Java Tutorial & more: November 2017

Sunday, November 26, 2017

Java 9: Flow - Reactive Programming

Programming world has always been changed fast enough and many programming / design paradigms have been introduced such as object oriented programming, domain driven design, functional programming, reactive programming and so on, although they are not always conflicting to each other. Java 8 introduced Streams and Lambda Expression and supports the functional programming. Java 9 introduced a Flow API and established a common interface for the Reactive Programming.

Reactive Streams is an API. According to the Reactive Manifesto, Reactive Systems are Responsive, Resilient, Elastic, and (Asynchronous) Message Driven. Large systems are composed of smaller ones and therefore depend on the Reactive properties.

Java 9 Flow API
The java.util.concurrent.Flow class in Java 9 corresponds to the Reactive Streams API, and there are already supporting implementations such as Akka, Ratpack, Reactor, etc.

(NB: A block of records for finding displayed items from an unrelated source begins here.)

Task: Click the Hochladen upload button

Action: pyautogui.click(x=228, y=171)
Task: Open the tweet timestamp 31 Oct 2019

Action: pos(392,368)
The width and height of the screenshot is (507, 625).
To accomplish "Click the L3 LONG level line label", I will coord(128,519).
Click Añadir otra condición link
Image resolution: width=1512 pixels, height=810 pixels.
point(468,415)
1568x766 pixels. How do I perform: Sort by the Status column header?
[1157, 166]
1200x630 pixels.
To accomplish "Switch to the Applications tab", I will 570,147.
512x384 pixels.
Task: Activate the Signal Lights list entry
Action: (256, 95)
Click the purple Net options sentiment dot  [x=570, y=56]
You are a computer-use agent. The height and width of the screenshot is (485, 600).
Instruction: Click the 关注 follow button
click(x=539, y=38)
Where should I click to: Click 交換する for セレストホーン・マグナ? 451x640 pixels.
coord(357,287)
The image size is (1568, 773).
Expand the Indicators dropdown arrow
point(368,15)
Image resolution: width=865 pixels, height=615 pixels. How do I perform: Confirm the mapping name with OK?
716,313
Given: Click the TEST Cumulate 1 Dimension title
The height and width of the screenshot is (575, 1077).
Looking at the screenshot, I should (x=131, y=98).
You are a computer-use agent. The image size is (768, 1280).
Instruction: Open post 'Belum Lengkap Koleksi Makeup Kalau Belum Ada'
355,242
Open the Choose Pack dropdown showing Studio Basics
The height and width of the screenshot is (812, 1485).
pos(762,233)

The Flow has four nested interfaces: Flow.Processor, Flow.Publisher, Flow.Subscriber, and Flow.Subscription. Among these four interfaces, the Java 9 provides (only) one implementing class of the Publisher: java.util.concurrent.SubmissionPublisher.

@FunctionalInterface
public static interface Publisher<T> {
   public void subscribe(Subscriber<? super T> subscriber);
}
 
public static interface Subscriber<T> {
   public void onSubscribe(Subscription subscription);
   public void onNext(T item);
   public void onError(Throwable throwable);
   public void onComplete();
}
 
public static interface Subscription {
   public void request(long n);
   public void cancel();
}
 
public static interface Processor<T,R> extends Subscriber<T>, Publisher<R> {
}

The Publisher publishes a stream of data that the Subscriber is asynchronously subscribed, and it usually defines its own Subscription implementation by having an inner Subscription class as like a private BufferedSubscription class in the SubmissionPublisher class. It usually publishes itms to the subscriber asynchronously using an Executor / ExecutorService ( ForkJoinPool as an implementing class for better work management.) Subscription's two defined methods let a Subscriber requests items or cancels it based on Subscriber's need and capacity. It is a concept of 'back pressure' defined under the "Message Driven" property of the Reactive Streams and I will briefly talk about the Back Pressure later on this article.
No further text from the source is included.